After a careful examination of the record, we cannot say that the district court’s finding is clearly erroneous.
*1539III.
The CERC parties argue that the district court erred in failing to rule on their Act-of-God and Act-of-Third party defenses.
Normally, these defenses would be available to refute PRP status under § 107 which is a prerequisite for § 113 liability. However, in our case, the CERC parties admit their PRP status and § 107 liability. (Appellants’ Appendix, Vol. II at p. 357). Therefore, this issue is moot.
Summary
In summary, we hold that (1) claims between PRPs to apportion costs between themselves are contribution claims pursuant to § 113 regardless of how they are pled; and (2) under § 113, contribution claims against settling parties are barred as to “matters addressed” in the settlement which shall be construed broadly to encourage settlement and finalize CERCLA liability for settling parties; in this case, based upon the language in both the EPA-Farmland Consent Decree and the language in the EPACERC parties’ Consent Decree and the surrounding circumstances, the CERC parties are protected from any contribution claim Farmland may make in regard to its $700,000 payment to the government but not from Farmland’s $734,058.30 claim for contribution involving remediation costs allegedly caused by the CERC parties.

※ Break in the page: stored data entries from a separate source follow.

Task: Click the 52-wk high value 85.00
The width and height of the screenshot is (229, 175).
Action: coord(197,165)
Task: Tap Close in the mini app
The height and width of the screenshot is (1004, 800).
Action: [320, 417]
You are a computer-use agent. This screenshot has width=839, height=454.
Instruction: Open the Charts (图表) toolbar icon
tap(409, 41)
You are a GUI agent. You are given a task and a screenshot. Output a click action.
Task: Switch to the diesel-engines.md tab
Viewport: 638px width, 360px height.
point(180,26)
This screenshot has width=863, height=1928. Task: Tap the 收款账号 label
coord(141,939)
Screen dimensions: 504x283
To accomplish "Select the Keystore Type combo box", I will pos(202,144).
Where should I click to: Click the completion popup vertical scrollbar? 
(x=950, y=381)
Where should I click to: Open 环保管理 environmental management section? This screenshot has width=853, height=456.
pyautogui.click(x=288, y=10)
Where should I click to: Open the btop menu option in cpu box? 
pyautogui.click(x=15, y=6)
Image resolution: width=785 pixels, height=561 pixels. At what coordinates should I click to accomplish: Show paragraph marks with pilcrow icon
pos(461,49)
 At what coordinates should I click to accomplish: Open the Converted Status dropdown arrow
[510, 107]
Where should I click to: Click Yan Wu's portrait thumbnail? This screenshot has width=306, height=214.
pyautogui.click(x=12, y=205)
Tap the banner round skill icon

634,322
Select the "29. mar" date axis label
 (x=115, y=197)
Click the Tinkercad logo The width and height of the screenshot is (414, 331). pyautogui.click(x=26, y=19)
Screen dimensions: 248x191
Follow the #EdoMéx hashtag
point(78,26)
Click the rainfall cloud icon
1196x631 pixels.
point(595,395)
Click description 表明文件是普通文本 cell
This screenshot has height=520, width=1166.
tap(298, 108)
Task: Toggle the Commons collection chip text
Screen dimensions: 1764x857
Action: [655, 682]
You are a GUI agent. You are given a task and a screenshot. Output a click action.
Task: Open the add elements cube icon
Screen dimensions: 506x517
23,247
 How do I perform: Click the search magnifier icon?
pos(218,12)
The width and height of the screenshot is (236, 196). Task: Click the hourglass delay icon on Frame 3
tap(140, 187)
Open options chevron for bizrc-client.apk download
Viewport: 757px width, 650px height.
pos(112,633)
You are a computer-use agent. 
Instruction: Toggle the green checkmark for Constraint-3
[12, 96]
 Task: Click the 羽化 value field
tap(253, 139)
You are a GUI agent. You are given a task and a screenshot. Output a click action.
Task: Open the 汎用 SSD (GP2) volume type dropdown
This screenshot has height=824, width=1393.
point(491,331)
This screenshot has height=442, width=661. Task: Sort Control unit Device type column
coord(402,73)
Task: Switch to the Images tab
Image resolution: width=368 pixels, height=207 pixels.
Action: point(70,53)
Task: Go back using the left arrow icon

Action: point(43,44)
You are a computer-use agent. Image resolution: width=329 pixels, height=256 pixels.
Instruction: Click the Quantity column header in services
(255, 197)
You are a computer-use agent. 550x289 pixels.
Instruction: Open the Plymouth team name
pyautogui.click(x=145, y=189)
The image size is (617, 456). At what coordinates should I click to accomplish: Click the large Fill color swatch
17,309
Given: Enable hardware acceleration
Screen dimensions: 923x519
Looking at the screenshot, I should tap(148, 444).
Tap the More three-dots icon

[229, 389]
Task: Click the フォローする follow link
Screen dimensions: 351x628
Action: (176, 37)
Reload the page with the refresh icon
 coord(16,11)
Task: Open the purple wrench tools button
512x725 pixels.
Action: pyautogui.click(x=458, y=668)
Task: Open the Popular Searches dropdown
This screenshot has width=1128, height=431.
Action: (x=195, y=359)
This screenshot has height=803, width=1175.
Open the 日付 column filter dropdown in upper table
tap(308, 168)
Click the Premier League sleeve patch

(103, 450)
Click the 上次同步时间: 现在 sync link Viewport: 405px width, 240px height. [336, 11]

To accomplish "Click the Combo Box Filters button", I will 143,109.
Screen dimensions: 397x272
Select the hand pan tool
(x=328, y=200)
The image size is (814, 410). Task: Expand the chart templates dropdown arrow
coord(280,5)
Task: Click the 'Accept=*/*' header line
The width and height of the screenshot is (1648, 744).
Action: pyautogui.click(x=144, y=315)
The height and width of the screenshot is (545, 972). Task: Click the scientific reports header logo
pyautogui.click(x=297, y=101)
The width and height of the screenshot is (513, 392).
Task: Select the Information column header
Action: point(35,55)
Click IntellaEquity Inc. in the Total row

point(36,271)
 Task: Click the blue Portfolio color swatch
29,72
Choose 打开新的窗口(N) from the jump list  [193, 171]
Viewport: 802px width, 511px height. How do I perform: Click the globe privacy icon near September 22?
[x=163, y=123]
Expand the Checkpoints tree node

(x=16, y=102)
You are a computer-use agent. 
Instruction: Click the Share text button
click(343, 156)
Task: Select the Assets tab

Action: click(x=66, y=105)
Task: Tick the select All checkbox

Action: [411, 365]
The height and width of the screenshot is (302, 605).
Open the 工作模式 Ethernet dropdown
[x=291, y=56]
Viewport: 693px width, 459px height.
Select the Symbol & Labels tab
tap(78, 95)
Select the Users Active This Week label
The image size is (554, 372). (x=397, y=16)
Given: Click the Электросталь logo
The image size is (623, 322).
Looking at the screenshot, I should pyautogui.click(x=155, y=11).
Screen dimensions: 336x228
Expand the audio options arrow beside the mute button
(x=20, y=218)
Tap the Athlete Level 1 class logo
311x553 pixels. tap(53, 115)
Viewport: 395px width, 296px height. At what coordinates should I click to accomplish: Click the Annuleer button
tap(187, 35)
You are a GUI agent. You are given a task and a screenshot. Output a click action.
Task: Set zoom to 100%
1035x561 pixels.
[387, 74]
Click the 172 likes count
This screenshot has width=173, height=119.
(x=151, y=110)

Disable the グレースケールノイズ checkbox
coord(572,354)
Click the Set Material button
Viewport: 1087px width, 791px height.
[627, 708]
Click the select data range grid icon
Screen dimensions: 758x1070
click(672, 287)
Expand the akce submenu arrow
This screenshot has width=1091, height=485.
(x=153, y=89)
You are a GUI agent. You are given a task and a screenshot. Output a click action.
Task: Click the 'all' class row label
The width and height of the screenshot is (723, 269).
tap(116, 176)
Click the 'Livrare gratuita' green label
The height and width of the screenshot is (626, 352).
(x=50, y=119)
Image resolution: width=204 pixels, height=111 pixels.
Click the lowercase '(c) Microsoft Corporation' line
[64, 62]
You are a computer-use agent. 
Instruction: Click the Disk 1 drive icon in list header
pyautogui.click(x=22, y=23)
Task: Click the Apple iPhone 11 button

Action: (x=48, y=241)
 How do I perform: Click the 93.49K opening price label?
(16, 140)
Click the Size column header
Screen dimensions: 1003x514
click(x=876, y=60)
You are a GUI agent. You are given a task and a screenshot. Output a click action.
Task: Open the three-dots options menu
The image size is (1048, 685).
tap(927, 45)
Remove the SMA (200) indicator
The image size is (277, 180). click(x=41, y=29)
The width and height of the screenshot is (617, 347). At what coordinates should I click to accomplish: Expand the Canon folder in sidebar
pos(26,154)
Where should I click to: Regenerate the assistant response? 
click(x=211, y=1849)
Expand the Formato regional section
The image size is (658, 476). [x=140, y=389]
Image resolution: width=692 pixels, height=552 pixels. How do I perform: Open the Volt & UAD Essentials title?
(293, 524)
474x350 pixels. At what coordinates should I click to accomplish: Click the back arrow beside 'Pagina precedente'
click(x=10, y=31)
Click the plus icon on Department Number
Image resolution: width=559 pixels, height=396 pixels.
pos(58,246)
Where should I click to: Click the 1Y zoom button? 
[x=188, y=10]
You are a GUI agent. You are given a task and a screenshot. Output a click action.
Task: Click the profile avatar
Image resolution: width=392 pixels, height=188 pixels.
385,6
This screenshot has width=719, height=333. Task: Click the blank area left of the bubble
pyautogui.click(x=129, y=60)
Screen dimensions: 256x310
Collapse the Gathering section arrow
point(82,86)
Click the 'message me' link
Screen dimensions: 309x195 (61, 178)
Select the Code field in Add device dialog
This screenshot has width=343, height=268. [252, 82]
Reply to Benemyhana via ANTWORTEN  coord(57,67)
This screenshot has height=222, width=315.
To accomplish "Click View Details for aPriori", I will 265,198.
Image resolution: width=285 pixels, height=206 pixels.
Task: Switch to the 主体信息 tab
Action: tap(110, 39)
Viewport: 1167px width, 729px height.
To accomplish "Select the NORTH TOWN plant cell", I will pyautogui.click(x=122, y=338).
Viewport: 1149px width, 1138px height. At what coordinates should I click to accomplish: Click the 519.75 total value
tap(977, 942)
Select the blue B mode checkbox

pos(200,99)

Accordingly, we AFFIRM IN PART, REVERSE IN PART and REMAND to the district court to consider Farmland’s contribution claim under § 113(f) and to apply any equitable factors it determines appropriate.
.The $1,439,330 represented what Farmland refers to as "additional cleanup costs.” Farmland contends that the costs of remediation were increased because of "the spread of contaminated soil as a result of a cut made [allegedly by CERC] in a drainage ditch on the Site, and in removing a vast amount of debris from the Site that accumulated as a result of CERC's failure to fence certain portions of the Site.” (Brief for Appellee, p. 8). Apparently the debris had been deposited by third parties who had access because there was no fence.
. Farmland joined Great Northern Transportation Company and Gary W. Flanders in its cross-claim against CERC during pretrial proceedings.
. Farmland pled a third claim asserting Great Northern Transportation Company and Gary W. Flanders are owner/operators and that they are liable for all debts of CERC. The CERC parties admit that they are all PRPs under § 107; therefore, this issue is moot. (Appellants' Appendix, Vol. II at 357).
. For a detailed discussion of the meaning and history of contribution under § 113(f) see United Technologies Corp. v. Browning-Ferris Indus., Inc., 33 F.3d 96 (1st Cir.1994).
. In addition, many courts look to the “Gore Factors”, proposed as a moderate approach to joint and several liability by Senator Albert Gore, to apportion contribution claims under § 113(f)(1). We emphasize that the Gore Factors are neither an exhaustive nor exclusive list. The six factors are: (i) the ability of the parties to demonstrate that their contribution to a discharge, release or disposal of a hazardous waste can be distinguished; (ii) the amount of the hazardous waste involved; (iii) the degree of toxicity of the hazardous waste involved; (iv) the degree of involvement by the parties in the generation, transportation, treatment, storage, or disposal of the hazardous waste; (v) the degree of care exercised by the parties with respect to the hazardous waste concerned, taking into account the characteristics of such hazardous waste; and (vi) the degree of cooperation by the parties with the Federal, State or local officials to prevent any harm to the public health or the environment. Environmental Transp. Sys., Inc. v. ENSCO, Inc., 969 F.2d 503, 508-09 (7th Cir.1992).
. Under VI.C & D of the CERC-EPA Consent Decree, the government’s covenant not to sue is not to become effective until CERC timely pays the United States $100,000.00.